A legislação em discussão foi aprovada pelo Congresso em 2012 e amplia a participação de estados e municípios não produtores na divisão dos recursos. Na época, o estado do Rio entrou com ação no STF alegando inconstitucionalidade. Em 2013, a ministra Cármen Lúcia concedeu liminar suspendendo os efeitos da lei, mantendo as regras atuais até hoje.
Pelo modelo vigente, estados e municípios produtores concentram a maior parte dos royalties. Caso a nova lei seja validada, essa fatia seria significativamente reduzida, enquanto aumentaria a participação de regiões não produtoras.
Estudos apontam que o impacto pode ser expressivo. Segundo entidades do setor, o Rio de Janeiro — responsável por cerca de 86% da produção nacional de petróleo — poderia perder cerca de R$ 21 bilhões por ano.

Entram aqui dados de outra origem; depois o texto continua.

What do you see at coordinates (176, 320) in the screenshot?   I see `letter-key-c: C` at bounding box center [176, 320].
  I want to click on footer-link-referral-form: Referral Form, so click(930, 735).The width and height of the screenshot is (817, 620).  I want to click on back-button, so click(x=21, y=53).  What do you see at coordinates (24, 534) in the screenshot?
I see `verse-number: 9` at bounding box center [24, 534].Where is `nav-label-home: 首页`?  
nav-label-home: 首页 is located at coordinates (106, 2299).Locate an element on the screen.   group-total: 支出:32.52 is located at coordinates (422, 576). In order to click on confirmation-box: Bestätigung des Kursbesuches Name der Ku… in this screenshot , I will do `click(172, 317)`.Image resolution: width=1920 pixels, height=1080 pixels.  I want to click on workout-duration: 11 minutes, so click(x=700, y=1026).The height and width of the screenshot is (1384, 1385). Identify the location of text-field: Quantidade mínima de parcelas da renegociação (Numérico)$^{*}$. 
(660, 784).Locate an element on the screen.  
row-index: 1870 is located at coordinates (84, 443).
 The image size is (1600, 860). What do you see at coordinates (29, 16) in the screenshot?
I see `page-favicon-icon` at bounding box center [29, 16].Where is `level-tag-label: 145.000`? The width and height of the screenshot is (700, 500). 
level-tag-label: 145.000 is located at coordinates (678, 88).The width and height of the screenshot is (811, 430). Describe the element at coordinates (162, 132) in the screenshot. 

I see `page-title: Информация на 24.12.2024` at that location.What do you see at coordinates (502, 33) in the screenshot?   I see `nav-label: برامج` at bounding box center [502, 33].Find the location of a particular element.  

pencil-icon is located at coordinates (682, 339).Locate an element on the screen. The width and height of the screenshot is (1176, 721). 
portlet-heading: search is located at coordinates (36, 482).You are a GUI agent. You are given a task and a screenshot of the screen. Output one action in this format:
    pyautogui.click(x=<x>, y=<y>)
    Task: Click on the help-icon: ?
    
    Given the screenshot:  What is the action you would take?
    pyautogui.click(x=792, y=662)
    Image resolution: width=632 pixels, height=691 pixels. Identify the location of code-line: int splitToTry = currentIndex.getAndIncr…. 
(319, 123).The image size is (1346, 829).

Representantes da indústria e do comércio também alertam para possíveis efeitos na economia, incluindo redução de investimentos e perda de empregos.
Por outro lado, defensores da mudança argumentam que os recursos do petróleo pertencem à União e devem ser distribuídos de forma mais equilibrada entre todos os estados brasileiros.
A decisão do STF deve definir se a lei de 2012 é constitucional ou não, encerrando uma disputa que se arrasta há 13 anos e pode redesenhar a divisão de uma das principais fontes de receita do país.